P40: Platelet activation in the presence of nitrite, nitric oxide and heme

Abstract

Background NO stimulates intercellular cGMP production leading to a reduction in platelet activation. Nitrite is reduced to nitric oxide (NO) by deoxygenated hemoglobin and therefore acts as a potential source of biological NO. Nitrite in the presence of red blood cells (RBCs) has been shown to reduce platelet aggregation and this reduction in aggregation is enhanced when RBCs are deoxygenated. In addition nitrite in the presences of deoxygenated RBCs has been shown to reduce platelet expression of p-selectin when platelets are activated by ADP. Methods Platelet rich plasma was separated from whole blood by centrifugation at 120 g for 10 min.
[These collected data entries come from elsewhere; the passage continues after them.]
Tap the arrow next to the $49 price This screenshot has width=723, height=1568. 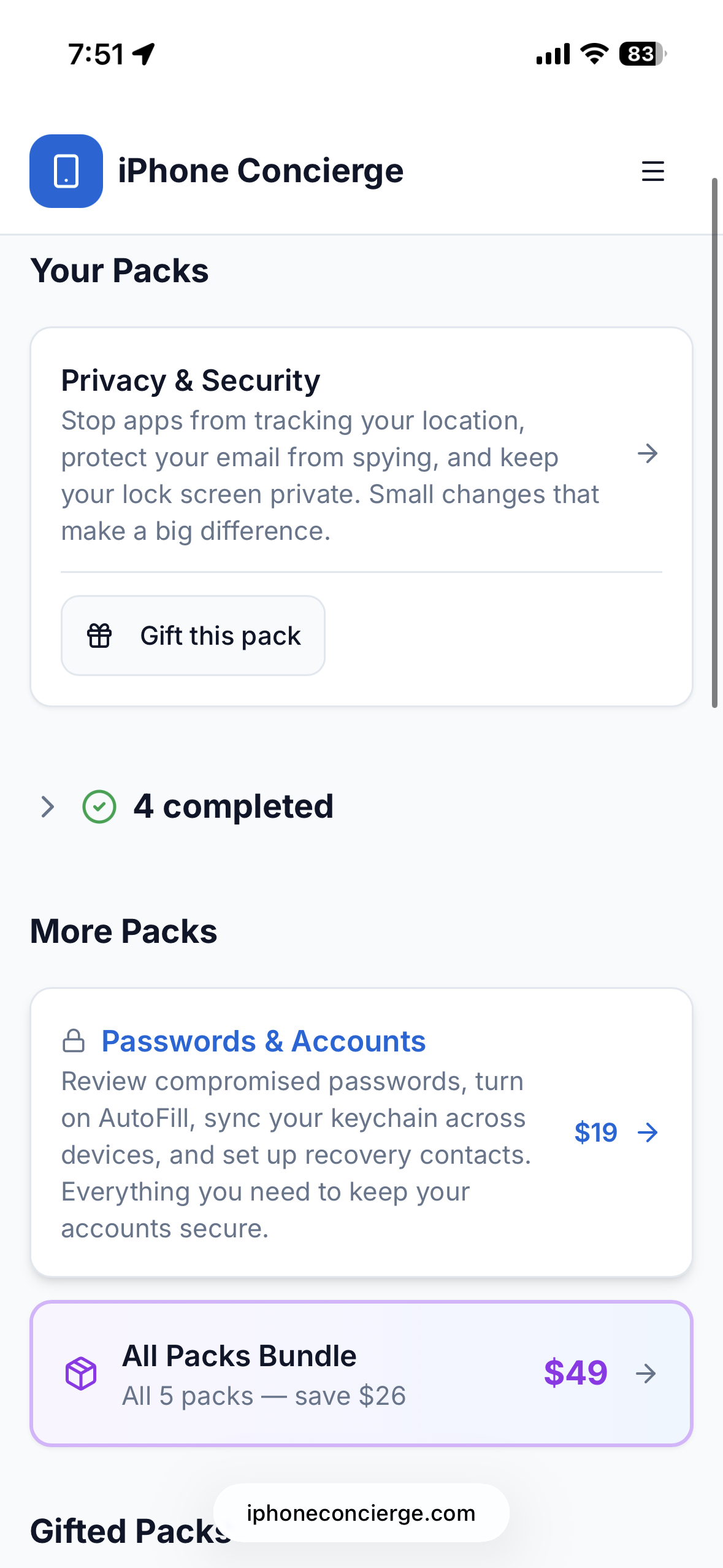pyautogui.click(x=646, y=1373)
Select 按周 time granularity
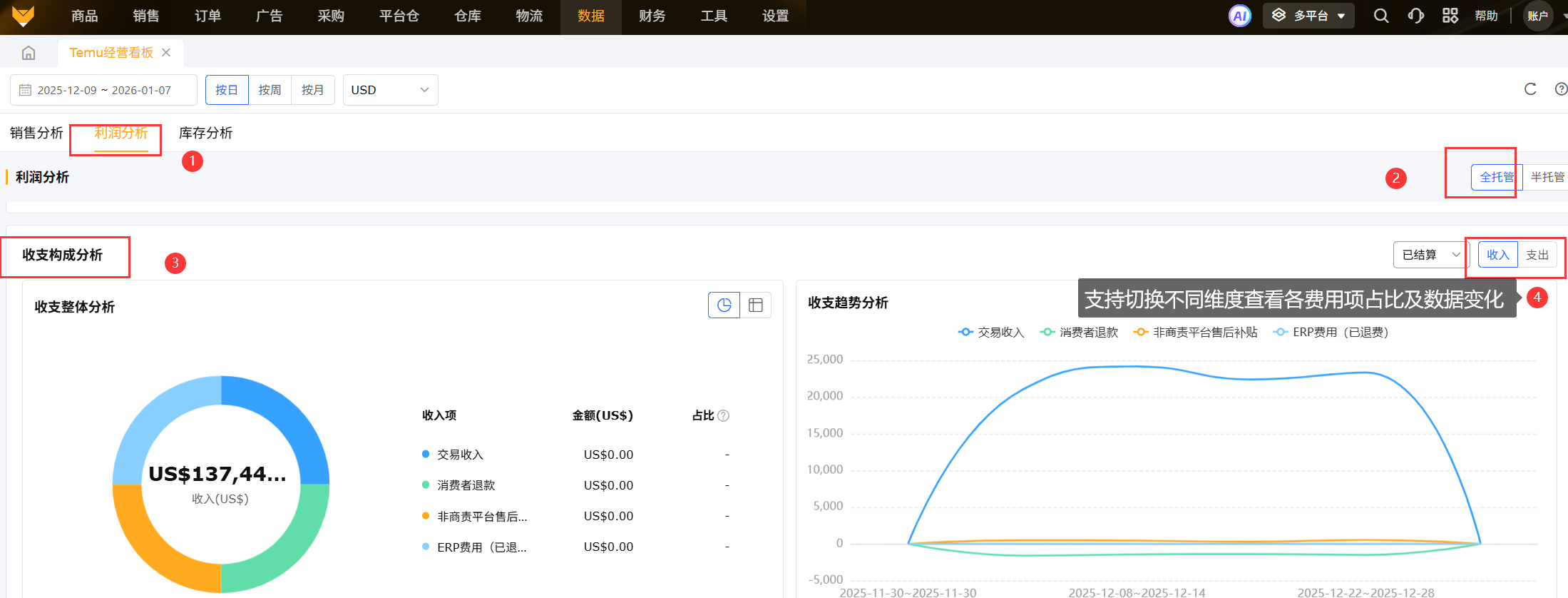The height and width of the screenshot is (598, 1568). [x=270, y=90]
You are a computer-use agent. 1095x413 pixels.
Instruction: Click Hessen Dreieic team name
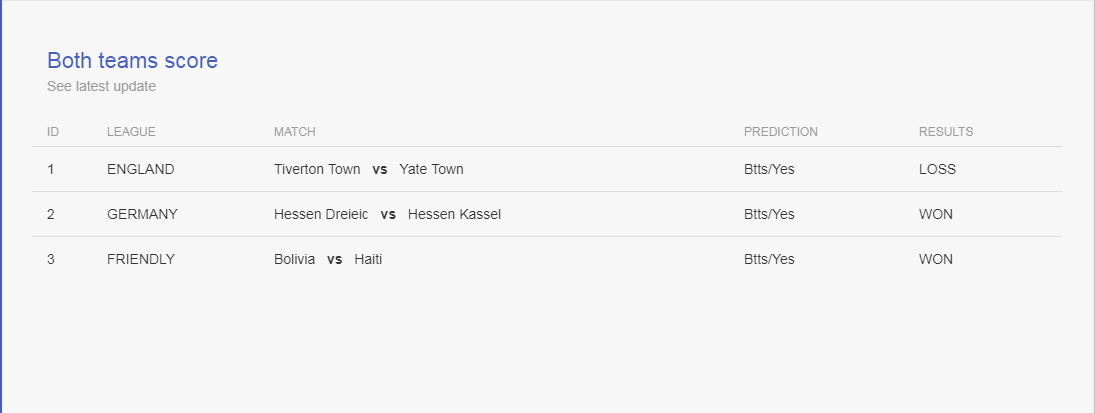[x=321, y=215]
Plasma was diluted 10-fold into phosphate buffered saline and exposed to nitrite, NO, and/or RBC, as indicated. Platelets were then activated by ADP After 10 min of incubation with ADP, platelets were labeled with fluorescent antibodies for platelet recognition (CD41 or CD61) and activation (Pac-1 or CD62P) and measured using flow cytometry. Results Here we confirm NO reduces platelet activation. However, in the presence of oxyhemoglobin (Hb) NO no longer reduces platelet activation. MetHb, which does not rapidly scavenge NO does not affect platelet activation reduction by NO. In our research we see similar trends in decreased platelet activation with increasing concentrations of nitrite in the presences on RBCs. However our results are not as sensitive to nitrite concentrations as previously published data. In addition we see trends of decreasing platelet activation with increasing nitrite concentration in the presence of Hb. Conclusions Our results verify the effect of NO on platelet activation. They also show a trend which agrees with previously published data showing a decrease in platelet activation in the presence of nitrite and red blood cells. Additionally we see the same trend in the presence of nitrite and cell free Hb. Disclosure Supported by NIH Grants HL058091 and HL098032.